Wednesday 17 September 2008

Still chewing the Big Apple...

On our second week in New York The Teenager, The American and I get tickets for the Yankees Red Sox game for a sum that could clear third world debt. We take a packed subway out to The Bronx and buy baseball caps and $8 hot dogs and get lost in the sea of navy and white. The American shakes his head at how touristy we are. I tell him he's Californian, so technically originates from just as far away.

Once inside we discover there's more entertainment in the stands than on the pitch. Goaded by the crowd, the NY cops throw a succession of Boston fans out for no other reason than supporting the wrong side. Aside from the woman who punches a female cop, she kinda had it coming.

The Teenager is revelling in this gladatorial pit and joins in with the crowds yelling ''Assssssshhhhhhhooooooooole.'' at a lone Red Sox fan. I join in with an ''Arsehole!'' but it's impossible to do in a British accent. You have to yell assssssssss-hole in a Janice from Friends voice.

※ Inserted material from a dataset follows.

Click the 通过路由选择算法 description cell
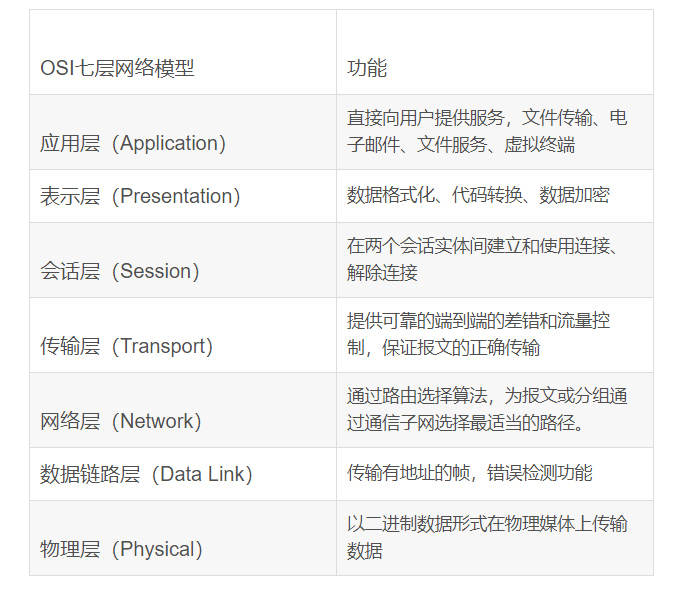 (x=487, y=409)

''Can we get popcorn to chuck it at him Mum? The teenager's eyes are bright with excitement.
''No.''
''Pleeeeeeeeease?''
''No!''

I tell her I think he's good for food as a cup of Labatts and a handful of peanuts land on his head.

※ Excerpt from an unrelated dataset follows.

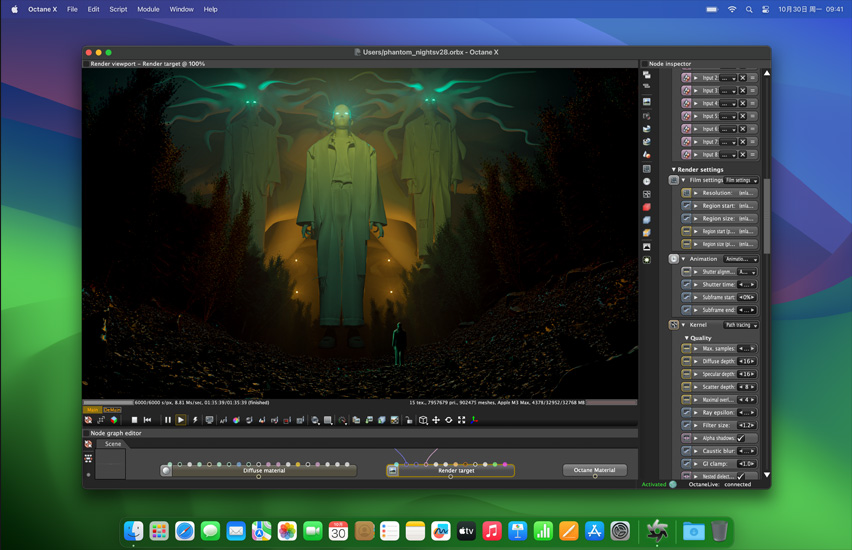This screenshot has width=852, height=550.
Task: Click the restart render icon
Action: coord(147,420)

The Yankees lose that night.

Later that week I manage to convince The Teenager to take a trip out to Long Island, despite the limited shopping opportunities. She wants The Hamptons but I convince her it's less S.A.T.C and more W.A.S.P

Instead we head to a place called Fire Island that involves two trains, a taxi and a ferry. When we arrive and hit the near deserted white sands and clear sea it's more than worth the the trek. We lay out in the 80 degree heat and marvel at how a place just 50 miles away from Manhattan can seem like a million.

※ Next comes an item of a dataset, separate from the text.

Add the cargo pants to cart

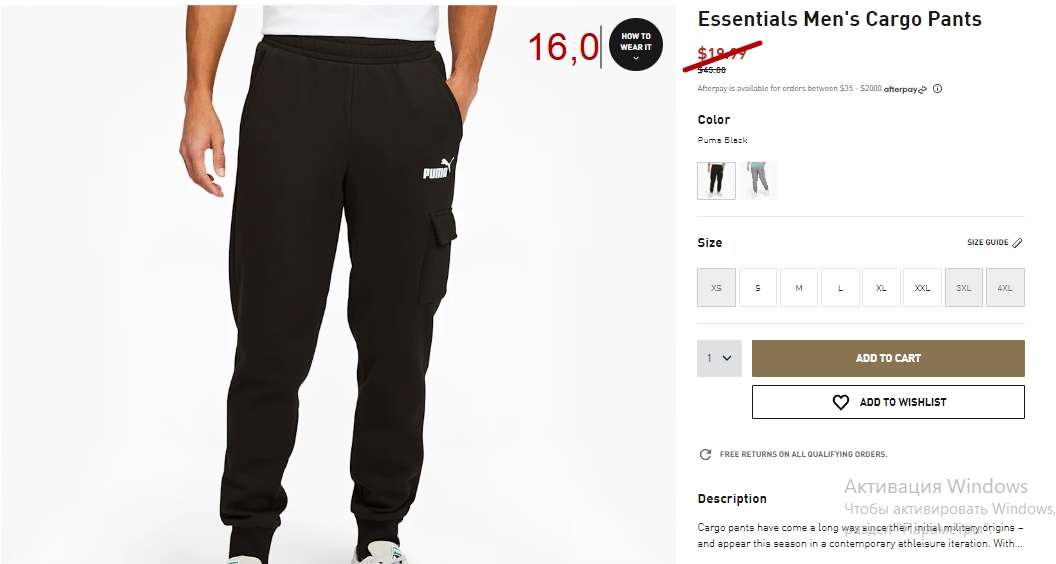888,358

The Teenager gets me to take pictures of her in something that possibly started life as a bikini. I make her promise she won't put them on her BeBo.


''No one does BEBO anymore mother''
''Oh right.''
''It's Facebook now.''
''I thought Facebook was for old people?''
''Old-der. I'm 14 now.'' she sighs theatrically while holding the camera aloft and pouting into the lens.

On our last day in New York we head to Manhattan and emerge from the Union Square Subway to something that looks like a Monsoon. New Yorkers, never phased by extreme weather are donning wellies, brollies and waterproofs. The Teenager and I are wearing sundresses and flip flops. The American plays the hero and runs to the nearest Duane Reed to buy us umbrellas.

''He needn't have bothered,'' I tell The Teenager ''any minute now there'll be a crazy guy selling them'' She raises a suspicious eyebrow but watches out nevertheless. 30 seconds later a hunched figure with a coat fashioned from bin bags comes around the corner.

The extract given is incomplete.